Millionen neuer Aids-Tote
Das Ziel der Weltgemeinschaft, Neu-Infektionen mit Aids ab 2030 zu beenden, ist derzeit in akuter Gefahr. Dabei stünden alle Erfolge der letzten Jahrzehnte auf dem Spiel, so die HIV-Fachorganisationen in ihrem gemeinsamen Statement. „Wird diese Lücke nicht geschlossen, werden die Folgen verheerend sein: Millionen Aids-Tote, Millionen HIV-Neuinfektionen, Millionen neue Aids-Waisen. Es droht die Rückkehr der Aids-Epidemie, die gerade erst weitgehend eingedämmt worden war.“
Prof. Dr. Stefan Esser, Vorsitzender der Deutschen AIDS-Gesellschaft (DAIG), betonte: „Es ist ein gravierender Verstoß gegen die Menschenrechte und ethisch wie epidemiologisch unverantwortlich, Menschen die lebensrettende Therapie vorzuenthalten. HIV wird sich dann wieder schneller verbreiten, Aids wieder mehr Menschenleben fordern. Epidemien bleiben dabei nicht auf bestimmte Länder beschränkt. Sie müssen global wie national bekämpft werden.“
Forderung nach Ausbau der HIV-Therapie
Und sein Kollege, Prof. Dr. Alexander Zoufaly, Präsident der Österreichischen AIDS-Gesellschaft und Präsident des Deutsch-Österreichischen AIDS-Kongresses, ergänzt: „Aus medizinischer Sicht stehen wir vollends hinter den UNAIDS-Zielen zum Beenden der HIV-Epidemie. Die HIV-Therapie mit anhaltendem Therapieerfolg ist nachgewiesenermaßen die Voraussetzung, um Mortalität und Morbidität bei Menschen mit HIV signifikant zu reduzieren, beziehungsweise zu verhindern. Zusätzlich ist evident, dass unter effektiver Therapie HIV-Neuinfektionen verhindert werden können. Die Verfügbarkeit von HIV-Diagnostik und moderner HIV-Therapie muss daher unbedingt gewährleistet und sogar weiter ausgebaut werden, um von den medizinischen Errungenschaften zu profitieren.“
20.000 Tote durch Trumps Anti-HIV-Agenda
In besonderer Weise verweist das Bündnis der HIV-Fachleute auch auf das Programm PEFAR, das im Jahr 2003 von Ex-Präsident George W. Bush ins Leben gerufen worden war. Bis heute ist PEFAR mit einem jährlichen Etat von mehreren Milliarden US-Dollar das größte Programm weltweit zur Bekämpfung von Aids und für die HIV-Prävention. Die Trump-Administration will das Projekt ganz beenden. Dis bisherige Aussetzung des Programms kurz nach Amtsantritt von Donald Trump habe nach Einschätzung der Experten bereits jetzt mehr als 20.000 Menschen das Leben gekostet. Fallen die US-Mittel dauerhaft weg, rechnet die Organisation UNAIDS mit neun Millionen neuen HIV-Infektionen und mehr als sechs Millionen weiteren Aids-Toten in den nächsten vier Jahren. Insbesondere seien dabei Menschen aus der LGBTIQ+-Community betroffen, so das Bündnis der Gesundheitsexperten weiter.
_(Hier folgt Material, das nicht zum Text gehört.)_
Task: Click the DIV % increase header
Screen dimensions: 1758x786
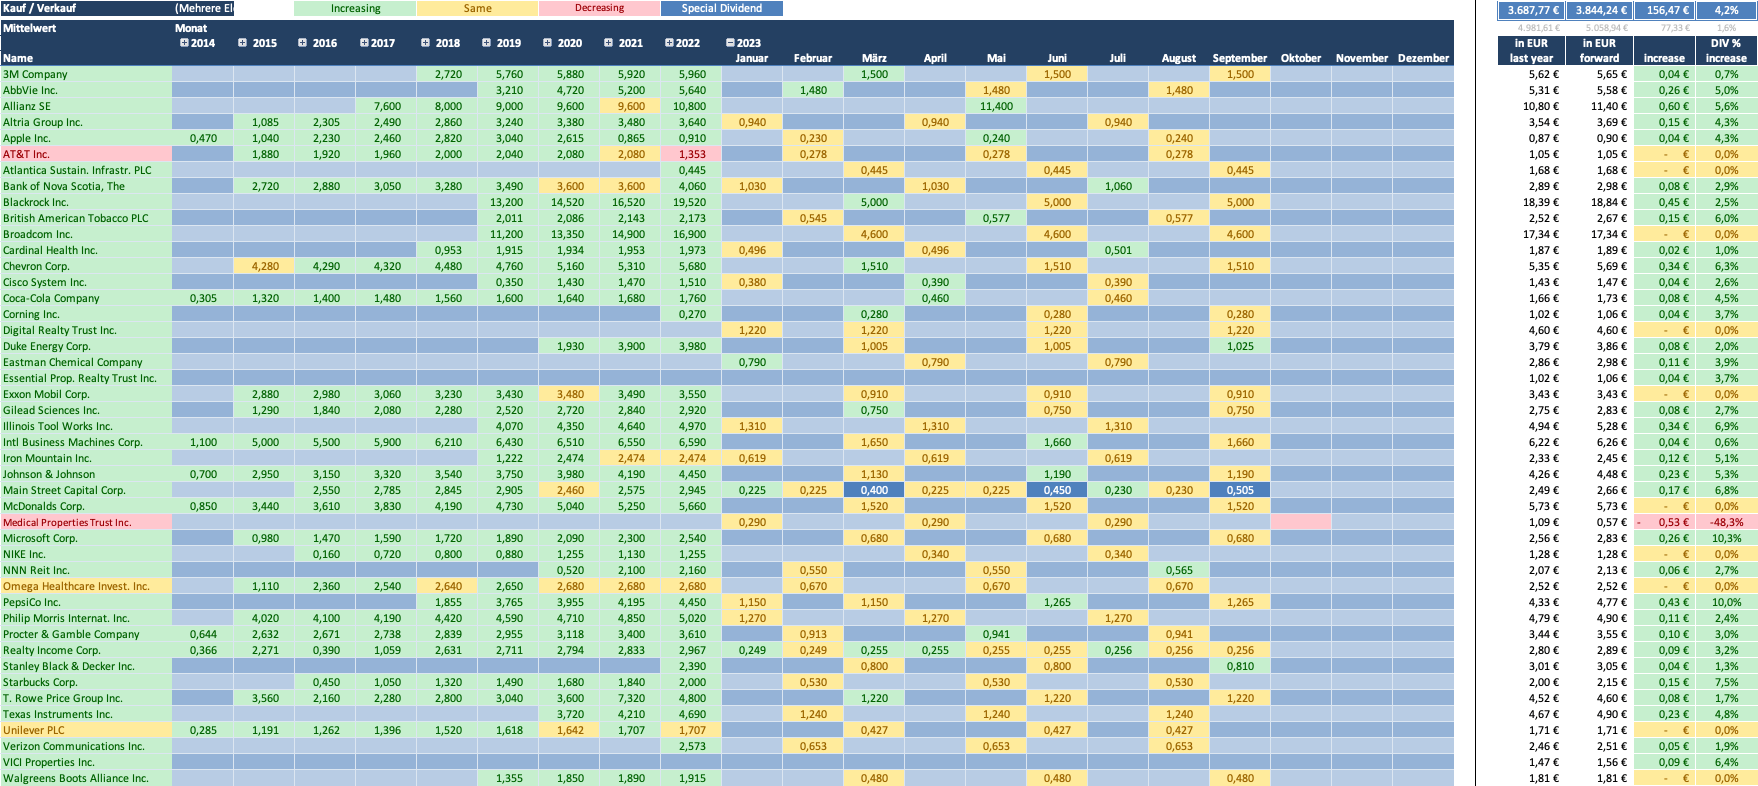Action: [x=1726, y=50]
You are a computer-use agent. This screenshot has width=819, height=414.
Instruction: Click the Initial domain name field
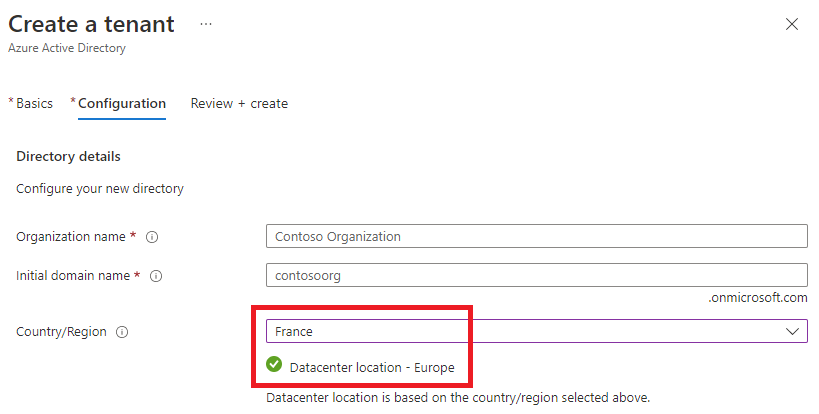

Führungsrolle für Deutschland?
Die Kernforderung zu Beginn der Aids-Konferenz am Donnerstag: Wirtschaftlich starke Nationen wie Deutschland und Österreich müssten jetzt im Kampf gegen Aids und HIV eine führende Rolle einnehmen. „Die USA sind groß, aber das ist Europa auch – wir können nicht einfach dabei zusehen, dass wieder ein Massensterben beginnt“, so Dr. Roger Vogelmann von der Deutschen Arbeitsgemeinschaft ambulant tätiger Ärztinnen und Ärzte für Infektionskrankheiten und HIV-Medizin (dagnä).
Und seine Kollegin, Andrea Brunner, Geschäftsführerin der Aids Hilfe Wien, gibt zudem zu Bedenken: „Es war schon ein Skandal, dass bisher immer noch mehr als 600.000 Menschen pro Jahr an Aids verstorben sind, denn die medizinischen Mittel waren da – es fehlte nur an politischem Willen und damit an Geld. Wenn jetzt wieder Millionen Menschen ihr Leben lassen müssen, ist das unverzeihlich – und wirft uns global um Jahrzehnte zurück.“ Beim Deutsch-Österreichischen AIDS-Kongress treffen in dieser Woche rund 650 Mediziner und HIV-Experten zusammen.